Now he scooped her hair away from the back of her neck and began nibbling her nape, his beard and moustache both tickling and tantalizing. His hands on her breasts could sense her pleasure. Her voice trembling, she said, "Tomorrow I shall return to Minas Tirith."

"So soon?" His breath thrilled across her cheek.

"I have my herb garden to tend. It will soon be time for the spring planting."

"And when next I come to Minas Tirith, to pay my respects to the king and to my sister and her husband, will I see you?"

"If you like." She reached behind her back, sliding her hands down his smooth, taut, wet flanks. "However, there is someone I should like for you to meet. My kinswoman Lothiriel, daughter of Imrahil of Dol Amroth. She is of an age to marry, but her father would not give her to just any man. You fought beside him. He has great respect for you."

Eomer’s mouth retreated, and his fingertips stopped their intriguing movements.

"She is beautiful," Meliel went on, "with sable hair and gray eyes, like a vision in human form of Queen Arwen. You should see her riding her mare along the beach. They are like one creature, horse and woman."

"Meliel, you..."

"...have work in Minas Tirith."

"I like a mature woman," he protested, his hands tightening on, but failing to contain, her breasts.

"I’ve noticed. But I am mature enough to have a grown son, who will soon make of me a grandmother. A young woman, now, a young wife, would surely have her charms."

For long moment he sat in silent thought. Then he asked, "Lothiriel is like unto the Queen, you say?"

"She is, yes. And I hear that you and the dwarf Gimli almost came to blows debating the beauty of Galadriel of Lorien and Arwen, the Evenstar."

He chuckled. "Elfhelm has been hinting that it is time for me to put myself out to stud."

"It is indeed. You need a woman to take you properly in hand," Meliel said, and took him in hand as she spoke.

His response was both laugh and groan. He stood up, lifted her out of the water, and wet as they both were carried her to the bed and laid her down on it. "You are as beautiful as the queen," he lied gallantly. "And you are probably right about my making a marriage. Perhaps I will discuss the matter with King Elessar."

She looked up at him as he stood over her, in the fiery shadows like a statue of kings of old. Beautiful, indeed. "You have removed your bandage. Your shoulder must be healed."

"That it is."

"Then play the stud, and cover me." She opened her arms to him, beckoning.

Eomer covered her, bracing himself on both arms, his frown now one of concentration, not of worry and grief. "Meliel, I shall remember...." His hair fell down like a curtain around her, mingling with her dark hair on the pillow, and she gave herself up to using well the moment, before that moment was forever gone.

#

Meliel and her company, supplemented by yet another escort, rode down from Edoras onto the plains. Targon chatted away on the wagon: "Polite enough folk, for barbarian horse-herders, don’t you think? Very helpful. They must realize the importance of our mission. Most warriors are simply killers, mind, why should they understand the role of healers...."

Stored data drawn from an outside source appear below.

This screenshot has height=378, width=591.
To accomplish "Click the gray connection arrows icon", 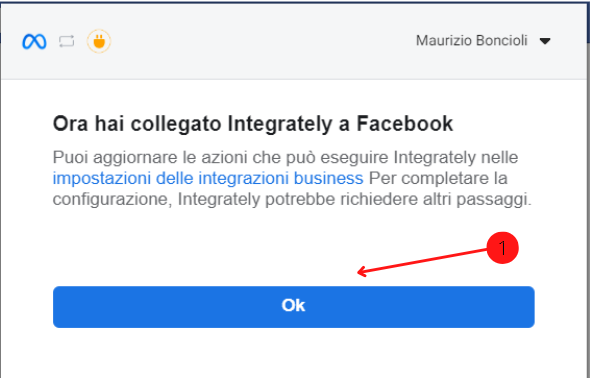I will click(67, 41).
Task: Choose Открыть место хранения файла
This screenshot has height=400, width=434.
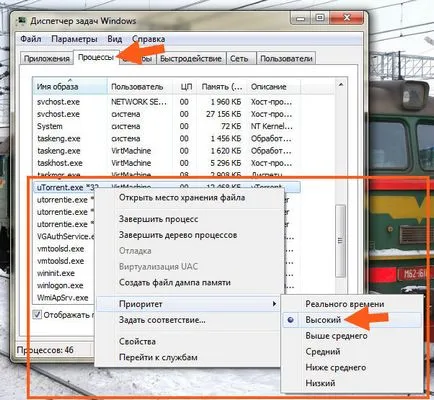Action: pos(182,198)
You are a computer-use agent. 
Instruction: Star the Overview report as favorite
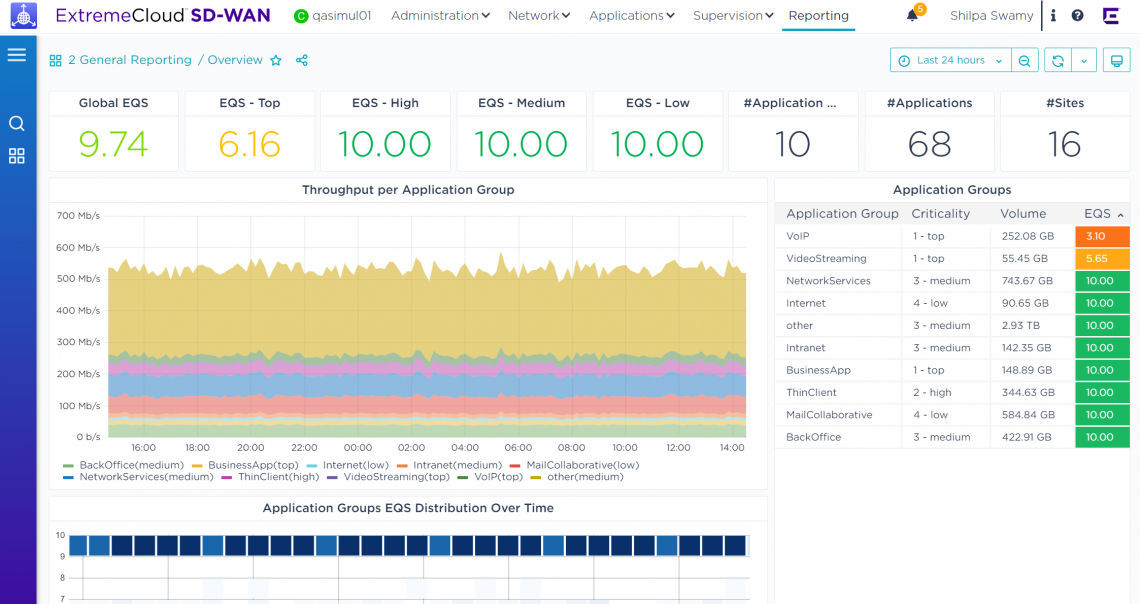tap(276, 60)

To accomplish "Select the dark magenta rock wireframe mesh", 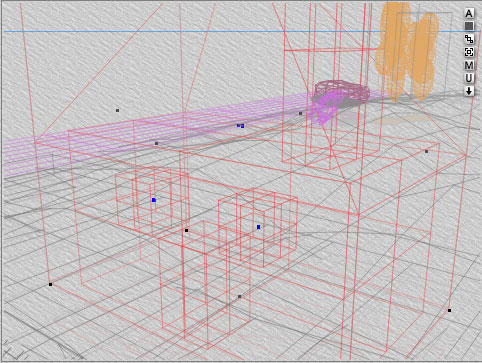I will (x=342, y=91).
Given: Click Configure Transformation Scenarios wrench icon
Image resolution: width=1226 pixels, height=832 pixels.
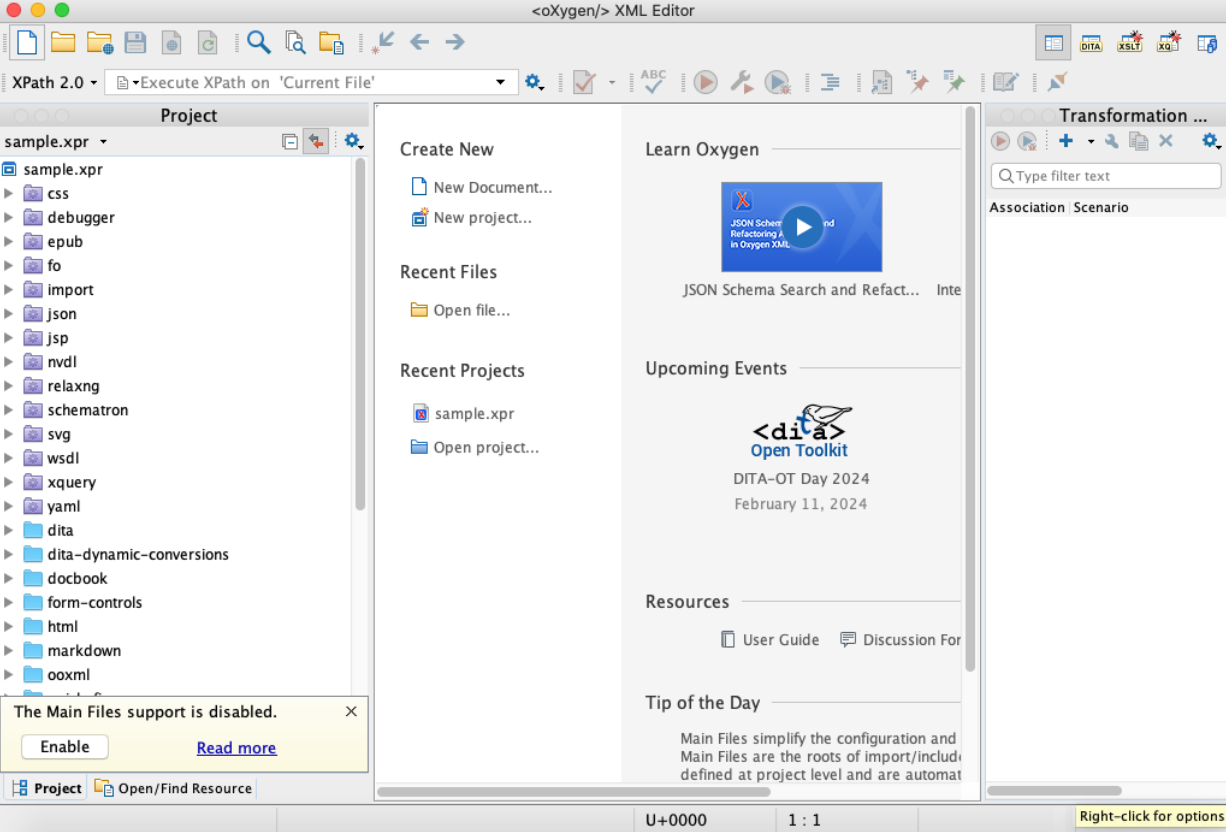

Meliel shifted in her saddle, gingerly. Her thighs were so sore she hoped the beast would not shy at any small insects or the like, or she would never be able to cling to its back. But riding in the wagon would not only require too many explanations, it would be less of a reminder. She wanted the body-memory just as she wanted the memories in her mind, for spirit and body were inextricably intertwined.

She glanced back, at the gates of Edoras and the troop of horseman gathered before it, illuminated by the rising sun. Rohan’s king sat tall and straight on his horse, set apart from the others and yet not entirely alone. The white plume on his helmet rippled in the wind. One of his men lifted a horn to his lips and blew a high, clear, uncomplicated note that had in it something of the wind that shaped the plains of Rohan, and something of the songs of its people.

Eomer lifted his spear, saluting the departing company. Meliel waved, then turned to the road ahead, her smile tinged with sadness, but a smile nonetheless.